Television tubes employing the screen of this invention, may be of either the camera pick-up type or of the picture-reproducing type. One specific form of television tube with which the present invention may be used, is illustrated and described in the March 1953 edition of Electronics magazine on page 126. In such a tube as this, picture or image information is written on a planar storage screen composed of insulating material. Upon completion of the writing, an electrical charge pattern is left on the surface of the insulator screen which for practical purposes may be considered as an electrical duplicate of the picture information written thereon. Since the screen is a good insulator, this charge pattern will remain on the screen for a considerable period of time, and by employing different known reading techniques, this information may be utilized to produce either a luminescent image or an electrical signal for utilization in the transmission of the picture information from one point to another.
At the present state of development, different types of storage screens have been proposed and used. One form comprises a metallic mesh backing which is coated with a suitable insulating material, such coating being limited to the metallic screen elements only thereby leaving the mesh openings unobstructed. Another form of storage screen, consists of an insulator only, such insulator being composed of silica as disclosed in Law Patent 2,572,497 issued October 23, 1951.

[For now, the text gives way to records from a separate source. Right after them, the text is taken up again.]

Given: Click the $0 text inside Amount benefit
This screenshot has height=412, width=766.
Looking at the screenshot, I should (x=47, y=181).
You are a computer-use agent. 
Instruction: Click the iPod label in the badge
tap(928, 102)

For certain purposes, each of these two forms of screens possesses an advantage over the other. For some purposes, the high capacity between the insulator coating and the metallic backing of the first-mentioned screen, is undesirable because of the inability to produce high differences of charge potential between the metallic screen and the coating surface. Included in this disadvantage, is the fact that considerable power is required to obtain a desired difierence of potential on the screen thereby interfering with the tube operating characteristic of sensitivity.
The storage screen composed intirely of an insulating material such as silica, overcomes the disadvantage just explained by providing a fine mesh screen of low capacity, which may easily be imprinted with a charge pattern characterized by high differences of charge potential. The Law patent mentioned supra discloses such an insulator screen, but possesses the disadvantage of being extremely difiicult to produce and extremely frangible in quality.

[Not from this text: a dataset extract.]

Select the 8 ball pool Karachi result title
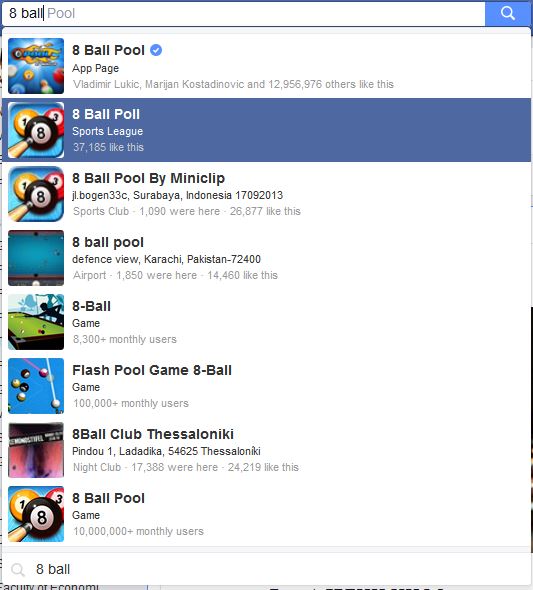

It is, therefore, an object of this invention to produce an insulator screen for use in television tubes, of improved physical characteristics and durability.

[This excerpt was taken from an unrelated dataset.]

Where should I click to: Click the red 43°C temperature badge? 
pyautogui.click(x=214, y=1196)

It is another object of this invention to provide a method for making such an insulator screen.
It is another object of this invention to provide a fine mesh insulator screen having low capacity for use in television tubes, such screen having more strength and resilience than any other similar screen of the prior art.
In accordance with the present invention, such an improved screen is provided by following the steps of evaporating a coating of silicon monoxide on one side of a flat metallic screen of desired mesh size, etching the metal away from the silicon monoxide coating, and heat treating the remaining silicon monoxide screen to relieve stresses and strains for increasing screen strength.
For a better understanding of the invention, together with other and further objects thereof, reference is made to the following description, taken in connection with the accompanying drawing, the scope of the invention being defined in the appended claims.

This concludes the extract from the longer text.